I'd also love to see it being open source tbh. Neon/Supabase is open source fwiw. The closest open source I could see of planetscale is of https://github.com/planetscale/migration-scripts where its a shell script to migrate from postgres to planetscale and at the time of writing, a recent commit just 36 minutes ago was launched but I guess I'd like to genuinely tweak and self host what makes their postgres better IDK

vvern•7mo ago
Folks, for the love of god, please please stop running TPC-C without the “keying time” and calling it “the industry-standard TPCC benchmark”.

I understand there are practical reasons why you might want to just choose a concurrency and let it rip at a fixed warehouse size and say, “I ran TPC-C”, but you didn’t!

TPC-C when run properly is effectively an open-loop benchmark that scales where the load scales with the dataset size by having a fixed number of workers per warehouse (2?) that each issue transactions at some rate. It’s designed to have a low level of builtin contention that occurs based on the frequency of cross warehouse transactions, I don’t remember the exact rate but I think it’s something like 10%.

The benchmark has an interesting property that if the system can keep up with the transaction load by processing transactions quickly, it remains a low contention workload but if it falls behind and transactions start to pile up, then the number of contending transactions in flight will increase. This leads to non-linear degradation mode even beyond what normally happens with an open loop benchmark — you hit some limit and the performance falls off a cliff because now you have to do even more work than just catching up on the query backlog.

When you run without think time, you make the benchmark closed loop. Also, because you’re varying the number of workers without changing the dataset size (because you have to vary something to make your pretty charts), you’re changing the rate at which any given transaction is going to be on the same warehouse. So, you’ve got more contending transactions generally, but worse than that, because of Amdahl’s law, the uncontended transactions will fly through, so most of the time for most workers will be spend sitting waiting on contended keys.

transactional•7mo ago
percona/sysbench-tpcc has been subsequently updated to include a stronger disclaimer that it's "TPC-C-like" and doesn't comply with multiple TPC-C requirements. Fingers crossed that this helps stop vendors from doing non-TPC-C benchmarking without realizing it.
wdb•7mo ago
Not sure why you would benchmark AlloyDB/Postgres running on Google Cloud against Planetscale running on AWS? Why not test it against Google Cloud Compute? Typically, there is a good reason why people using a Google Cloud Service
bob1029•7mo ago
Seeing latency figures measured in hundreds of milliseconds in the best cases really drives home for me how big of a deal solutions like SQLite can be.

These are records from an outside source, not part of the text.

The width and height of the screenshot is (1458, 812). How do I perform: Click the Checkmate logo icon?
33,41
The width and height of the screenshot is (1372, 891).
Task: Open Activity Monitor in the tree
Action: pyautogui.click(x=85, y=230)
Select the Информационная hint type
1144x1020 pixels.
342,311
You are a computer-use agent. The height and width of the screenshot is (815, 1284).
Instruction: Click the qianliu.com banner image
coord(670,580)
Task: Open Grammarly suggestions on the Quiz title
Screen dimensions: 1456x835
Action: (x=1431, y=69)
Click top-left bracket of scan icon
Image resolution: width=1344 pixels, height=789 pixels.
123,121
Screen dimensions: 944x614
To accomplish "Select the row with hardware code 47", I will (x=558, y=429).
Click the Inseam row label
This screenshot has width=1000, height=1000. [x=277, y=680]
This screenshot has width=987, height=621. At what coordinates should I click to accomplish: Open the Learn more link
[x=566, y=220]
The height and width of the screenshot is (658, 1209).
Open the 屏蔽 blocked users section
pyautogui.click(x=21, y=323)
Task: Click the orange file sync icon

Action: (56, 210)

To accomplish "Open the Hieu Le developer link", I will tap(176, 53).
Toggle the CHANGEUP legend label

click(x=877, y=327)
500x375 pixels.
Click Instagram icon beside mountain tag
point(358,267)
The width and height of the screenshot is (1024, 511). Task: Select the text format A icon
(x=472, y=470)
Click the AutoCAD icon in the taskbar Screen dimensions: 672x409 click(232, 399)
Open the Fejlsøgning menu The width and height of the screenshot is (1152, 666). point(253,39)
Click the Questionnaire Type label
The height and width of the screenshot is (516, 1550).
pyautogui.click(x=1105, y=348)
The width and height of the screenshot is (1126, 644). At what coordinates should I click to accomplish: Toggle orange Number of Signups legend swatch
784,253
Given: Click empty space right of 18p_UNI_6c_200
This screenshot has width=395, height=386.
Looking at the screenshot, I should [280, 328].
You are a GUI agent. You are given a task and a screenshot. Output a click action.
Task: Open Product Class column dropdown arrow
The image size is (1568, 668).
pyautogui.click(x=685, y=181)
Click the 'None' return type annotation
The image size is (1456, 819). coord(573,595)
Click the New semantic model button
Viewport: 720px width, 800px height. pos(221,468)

If you took their exact same hardware and put the application+SQLite on the same box, you could literally chop 4 zeroes off these p99 latency figures. NVMe storage is unbelievably fast when it's utilized in the same machine that the application runs on.

jauntywundrkind•7mo ago
That's fine if you don't super care about the data. I expect these latency figures in particular would look better if there wasn't any replication (Q/s might not change much though, would be my guess).

> At PlanetScale, we give you a primary and two replicas spread across 3 availability zones (AZs) by default. Multi-AZ configurations are critical to have a highly-available database. The replicas can also be used to handle significant read load.

mhuffman•7mo ago
Don't even need SQLite for the speed up, although SQLite is fast. I routinely get blazing fast p99 latency on local hardware from postgres itself.
CoolCold•7mo ago
AFAIR, Neon is basically working over HTTP, while from PlanetScale docs I see "Native MySQL authentication support" and samples assuming usage of native protocols. I don't see the Postgresql part in docs yet, but I guess it's also native protocol without HTTP overhead, which may explain part of the slowness (latency) for Neon systems.